The donations are a small fraction of Watkins Sr.’s investment in the 2018 race. He put $765,000 into the Kansans Can Do Anything PAC, an entity he set up to support his son’s candidacy.

Meanwhile, the Shawnee County sheriff’s office has completed the first part of its investigation into whether the congressman broke state election laws.

Sarah Powell, a spokeswoman for Shawnee County District Attorney Mike Kagay, said Friday that the sheriff’s office is following up on additional questions before Kagay makes a decision on whether to charge Watkins with a crime.

Rep. Watkins listed a box at the UPS Store as his residential address in November, when he cast a ballot in a Topeka City Council race. In December, he changed his residential address on a voter registration form to a Topeka apartment complex about 2 miles to the north — outside the City Council district.

He filed another voter registration form in late January listing a new address at the same complex.
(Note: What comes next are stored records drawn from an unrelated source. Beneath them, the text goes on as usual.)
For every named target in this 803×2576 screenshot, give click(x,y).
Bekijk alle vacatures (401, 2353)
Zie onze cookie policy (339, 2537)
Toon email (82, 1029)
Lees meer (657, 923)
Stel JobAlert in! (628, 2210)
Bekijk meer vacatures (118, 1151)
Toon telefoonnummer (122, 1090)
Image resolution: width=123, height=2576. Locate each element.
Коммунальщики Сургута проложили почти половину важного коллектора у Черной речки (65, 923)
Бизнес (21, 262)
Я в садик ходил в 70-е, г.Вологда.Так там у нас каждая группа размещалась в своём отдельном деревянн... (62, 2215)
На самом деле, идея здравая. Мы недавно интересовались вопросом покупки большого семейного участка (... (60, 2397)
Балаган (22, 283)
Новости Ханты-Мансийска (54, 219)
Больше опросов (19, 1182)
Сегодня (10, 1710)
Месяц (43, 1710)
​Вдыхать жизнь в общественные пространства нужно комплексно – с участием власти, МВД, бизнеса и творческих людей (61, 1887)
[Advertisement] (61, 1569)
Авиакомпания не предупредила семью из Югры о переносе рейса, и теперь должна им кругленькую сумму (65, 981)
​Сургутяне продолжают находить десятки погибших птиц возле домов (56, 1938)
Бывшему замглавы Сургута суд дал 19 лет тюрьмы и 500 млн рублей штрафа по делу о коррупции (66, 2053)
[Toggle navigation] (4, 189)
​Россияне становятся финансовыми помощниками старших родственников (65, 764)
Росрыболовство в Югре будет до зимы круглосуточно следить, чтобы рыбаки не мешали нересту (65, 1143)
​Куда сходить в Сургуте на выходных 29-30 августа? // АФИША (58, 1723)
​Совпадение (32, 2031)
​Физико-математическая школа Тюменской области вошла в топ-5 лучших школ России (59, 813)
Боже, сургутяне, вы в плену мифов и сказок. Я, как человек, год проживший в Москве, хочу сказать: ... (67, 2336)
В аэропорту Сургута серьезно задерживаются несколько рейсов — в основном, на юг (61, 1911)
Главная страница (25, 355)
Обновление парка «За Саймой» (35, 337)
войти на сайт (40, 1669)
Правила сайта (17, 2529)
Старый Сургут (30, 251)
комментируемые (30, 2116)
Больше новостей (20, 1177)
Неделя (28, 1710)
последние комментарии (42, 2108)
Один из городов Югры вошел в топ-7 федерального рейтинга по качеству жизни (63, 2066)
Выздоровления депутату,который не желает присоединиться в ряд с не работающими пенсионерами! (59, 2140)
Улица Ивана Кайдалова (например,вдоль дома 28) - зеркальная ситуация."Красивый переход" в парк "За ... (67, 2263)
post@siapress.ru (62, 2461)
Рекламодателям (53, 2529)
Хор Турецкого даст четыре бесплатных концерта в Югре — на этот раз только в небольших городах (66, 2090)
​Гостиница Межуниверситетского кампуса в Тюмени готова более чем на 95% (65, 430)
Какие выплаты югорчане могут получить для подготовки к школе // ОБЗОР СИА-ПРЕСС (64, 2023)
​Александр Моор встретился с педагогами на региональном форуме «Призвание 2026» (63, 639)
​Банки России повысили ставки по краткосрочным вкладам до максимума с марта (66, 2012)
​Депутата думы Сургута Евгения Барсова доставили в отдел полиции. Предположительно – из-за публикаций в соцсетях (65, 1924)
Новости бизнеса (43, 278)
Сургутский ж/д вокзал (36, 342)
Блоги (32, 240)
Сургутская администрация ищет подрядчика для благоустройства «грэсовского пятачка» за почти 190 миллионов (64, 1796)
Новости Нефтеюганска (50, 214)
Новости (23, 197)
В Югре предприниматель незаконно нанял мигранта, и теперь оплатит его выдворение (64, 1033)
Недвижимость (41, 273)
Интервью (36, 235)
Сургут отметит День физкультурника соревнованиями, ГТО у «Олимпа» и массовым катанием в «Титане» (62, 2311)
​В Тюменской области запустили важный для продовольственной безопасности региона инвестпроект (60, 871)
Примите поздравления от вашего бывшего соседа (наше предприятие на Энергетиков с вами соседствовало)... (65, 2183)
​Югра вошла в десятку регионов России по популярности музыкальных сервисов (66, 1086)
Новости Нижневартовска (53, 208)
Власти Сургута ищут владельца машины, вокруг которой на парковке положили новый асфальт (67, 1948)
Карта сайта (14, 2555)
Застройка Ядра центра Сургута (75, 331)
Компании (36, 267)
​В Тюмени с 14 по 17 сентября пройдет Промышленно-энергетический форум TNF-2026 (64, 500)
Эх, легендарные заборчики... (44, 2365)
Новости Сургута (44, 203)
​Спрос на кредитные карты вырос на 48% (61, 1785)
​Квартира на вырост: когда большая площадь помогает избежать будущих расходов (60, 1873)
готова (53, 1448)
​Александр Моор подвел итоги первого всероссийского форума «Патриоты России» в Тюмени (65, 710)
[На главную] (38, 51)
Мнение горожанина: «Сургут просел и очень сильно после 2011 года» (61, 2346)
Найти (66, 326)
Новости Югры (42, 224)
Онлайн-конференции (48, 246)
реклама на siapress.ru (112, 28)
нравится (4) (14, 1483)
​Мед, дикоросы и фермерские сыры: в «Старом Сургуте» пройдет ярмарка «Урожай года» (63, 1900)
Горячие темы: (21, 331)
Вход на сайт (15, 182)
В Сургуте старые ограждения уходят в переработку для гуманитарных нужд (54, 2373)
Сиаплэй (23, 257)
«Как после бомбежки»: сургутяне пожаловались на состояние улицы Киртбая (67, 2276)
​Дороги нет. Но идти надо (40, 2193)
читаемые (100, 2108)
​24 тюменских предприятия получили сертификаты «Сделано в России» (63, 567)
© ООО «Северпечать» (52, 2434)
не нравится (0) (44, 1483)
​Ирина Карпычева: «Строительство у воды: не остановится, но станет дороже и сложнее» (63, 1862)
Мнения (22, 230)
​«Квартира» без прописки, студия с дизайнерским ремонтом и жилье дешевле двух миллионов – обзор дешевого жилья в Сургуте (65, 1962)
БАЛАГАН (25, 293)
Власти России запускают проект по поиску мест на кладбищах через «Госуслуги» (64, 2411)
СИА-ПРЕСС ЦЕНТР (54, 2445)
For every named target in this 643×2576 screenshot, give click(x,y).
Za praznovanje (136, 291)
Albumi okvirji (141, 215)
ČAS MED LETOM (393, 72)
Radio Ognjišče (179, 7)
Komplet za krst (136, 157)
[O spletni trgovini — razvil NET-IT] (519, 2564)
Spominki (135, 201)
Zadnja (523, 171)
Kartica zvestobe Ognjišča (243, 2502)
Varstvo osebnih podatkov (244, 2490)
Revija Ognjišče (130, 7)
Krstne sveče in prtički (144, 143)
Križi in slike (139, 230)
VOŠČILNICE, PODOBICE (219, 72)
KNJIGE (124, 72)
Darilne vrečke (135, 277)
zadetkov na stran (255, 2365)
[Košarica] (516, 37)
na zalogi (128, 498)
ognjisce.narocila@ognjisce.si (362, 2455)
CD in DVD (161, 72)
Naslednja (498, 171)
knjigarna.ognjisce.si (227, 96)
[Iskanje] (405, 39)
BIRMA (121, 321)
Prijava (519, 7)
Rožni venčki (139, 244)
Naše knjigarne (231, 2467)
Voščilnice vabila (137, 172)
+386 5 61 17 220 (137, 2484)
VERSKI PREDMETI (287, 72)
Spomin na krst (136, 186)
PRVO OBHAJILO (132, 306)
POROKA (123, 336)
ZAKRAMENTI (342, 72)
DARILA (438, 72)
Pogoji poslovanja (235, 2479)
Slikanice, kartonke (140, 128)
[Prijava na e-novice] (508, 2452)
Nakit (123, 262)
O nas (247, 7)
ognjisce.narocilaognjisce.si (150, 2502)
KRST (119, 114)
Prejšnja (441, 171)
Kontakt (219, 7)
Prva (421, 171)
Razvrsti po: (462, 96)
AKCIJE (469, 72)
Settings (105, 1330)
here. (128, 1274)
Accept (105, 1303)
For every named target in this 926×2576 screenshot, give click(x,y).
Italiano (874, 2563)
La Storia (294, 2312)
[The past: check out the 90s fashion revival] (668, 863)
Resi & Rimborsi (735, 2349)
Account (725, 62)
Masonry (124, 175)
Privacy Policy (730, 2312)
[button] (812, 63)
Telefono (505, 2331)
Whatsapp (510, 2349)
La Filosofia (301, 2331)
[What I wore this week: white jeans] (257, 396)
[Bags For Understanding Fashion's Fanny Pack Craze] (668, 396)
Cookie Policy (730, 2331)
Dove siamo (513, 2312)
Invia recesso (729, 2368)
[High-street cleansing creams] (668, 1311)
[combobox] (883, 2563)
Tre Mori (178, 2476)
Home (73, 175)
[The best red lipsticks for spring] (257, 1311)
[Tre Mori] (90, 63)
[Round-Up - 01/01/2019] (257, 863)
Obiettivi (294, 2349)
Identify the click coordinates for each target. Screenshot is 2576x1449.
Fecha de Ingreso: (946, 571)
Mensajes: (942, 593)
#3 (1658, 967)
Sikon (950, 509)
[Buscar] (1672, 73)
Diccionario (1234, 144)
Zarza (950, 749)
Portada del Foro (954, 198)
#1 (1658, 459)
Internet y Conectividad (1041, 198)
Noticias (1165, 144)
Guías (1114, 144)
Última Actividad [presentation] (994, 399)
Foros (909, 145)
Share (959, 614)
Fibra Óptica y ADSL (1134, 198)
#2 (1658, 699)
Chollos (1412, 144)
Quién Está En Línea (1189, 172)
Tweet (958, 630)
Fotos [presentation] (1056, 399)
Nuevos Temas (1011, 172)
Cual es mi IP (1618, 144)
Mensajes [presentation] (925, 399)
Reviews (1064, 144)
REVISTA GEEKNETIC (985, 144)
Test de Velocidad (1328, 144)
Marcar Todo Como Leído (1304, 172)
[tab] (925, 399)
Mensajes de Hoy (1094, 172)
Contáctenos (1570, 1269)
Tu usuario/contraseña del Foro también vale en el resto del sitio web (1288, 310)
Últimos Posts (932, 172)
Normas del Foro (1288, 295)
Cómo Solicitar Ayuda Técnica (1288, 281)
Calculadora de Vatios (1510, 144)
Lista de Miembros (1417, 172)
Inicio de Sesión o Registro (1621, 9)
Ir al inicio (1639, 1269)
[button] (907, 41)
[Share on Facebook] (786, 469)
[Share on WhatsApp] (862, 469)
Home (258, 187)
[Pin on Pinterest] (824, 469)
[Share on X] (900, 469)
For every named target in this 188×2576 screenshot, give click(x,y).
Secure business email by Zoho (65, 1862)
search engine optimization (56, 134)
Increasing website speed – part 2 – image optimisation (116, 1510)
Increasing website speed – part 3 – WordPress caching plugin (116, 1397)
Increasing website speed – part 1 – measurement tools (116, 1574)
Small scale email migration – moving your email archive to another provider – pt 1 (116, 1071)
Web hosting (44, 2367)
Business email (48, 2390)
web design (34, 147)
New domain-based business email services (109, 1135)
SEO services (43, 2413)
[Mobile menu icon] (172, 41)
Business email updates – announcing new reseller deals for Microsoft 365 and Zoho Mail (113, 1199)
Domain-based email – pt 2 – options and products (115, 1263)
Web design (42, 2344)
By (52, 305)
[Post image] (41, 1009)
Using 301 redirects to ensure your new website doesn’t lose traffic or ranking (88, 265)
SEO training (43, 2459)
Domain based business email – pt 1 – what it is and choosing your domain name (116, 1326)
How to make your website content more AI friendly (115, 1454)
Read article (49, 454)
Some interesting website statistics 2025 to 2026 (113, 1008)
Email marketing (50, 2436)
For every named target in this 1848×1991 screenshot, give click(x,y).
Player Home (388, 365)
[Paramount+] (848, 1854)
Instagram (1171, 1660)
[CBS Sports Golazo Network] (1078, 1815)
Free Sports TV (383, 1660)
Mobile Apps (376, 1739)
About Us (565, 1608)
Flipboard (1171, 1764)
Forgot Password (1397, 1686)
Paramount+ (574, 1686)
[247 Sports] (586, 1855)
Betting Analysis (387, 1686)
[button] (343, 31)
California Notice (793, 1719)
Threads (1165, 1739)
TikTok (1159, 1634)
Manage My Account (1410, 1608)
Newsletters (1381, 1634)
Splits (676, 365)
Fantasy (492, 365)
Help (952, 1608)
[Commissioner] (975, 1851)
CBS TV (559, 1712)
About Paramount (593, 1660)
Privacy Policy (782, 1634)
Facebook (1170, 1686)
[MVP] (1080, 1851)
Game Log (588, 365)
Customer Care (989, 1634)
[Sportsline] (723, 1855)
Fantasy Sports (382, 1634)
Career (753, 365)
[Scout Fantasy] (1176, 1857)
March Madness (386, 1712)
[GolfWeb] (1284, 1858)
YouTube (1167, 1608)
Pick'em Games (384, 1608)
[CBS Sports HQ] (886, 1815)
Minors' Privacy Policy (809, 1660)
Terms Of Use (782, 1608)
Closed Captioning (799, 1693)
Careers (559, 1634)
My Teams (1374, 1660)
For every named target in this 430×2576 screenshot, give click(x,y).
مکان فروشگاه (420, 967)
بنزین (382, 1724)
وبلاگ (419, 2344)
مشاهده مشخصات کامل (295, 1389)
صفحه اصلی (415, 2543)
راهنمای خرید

He’d previously listed the address for the complex’s office.

Questions about his actions prompted Americans For Public Trust to file a complaint against Watkins with the Office of Congressional Ethics. The group, which launched last year, is officially nonpartisan but its staff is primarily Republican.

Joice said Watkins will continue focusing on “standing with President Trump, defending conservative values, and battling the political swamp.”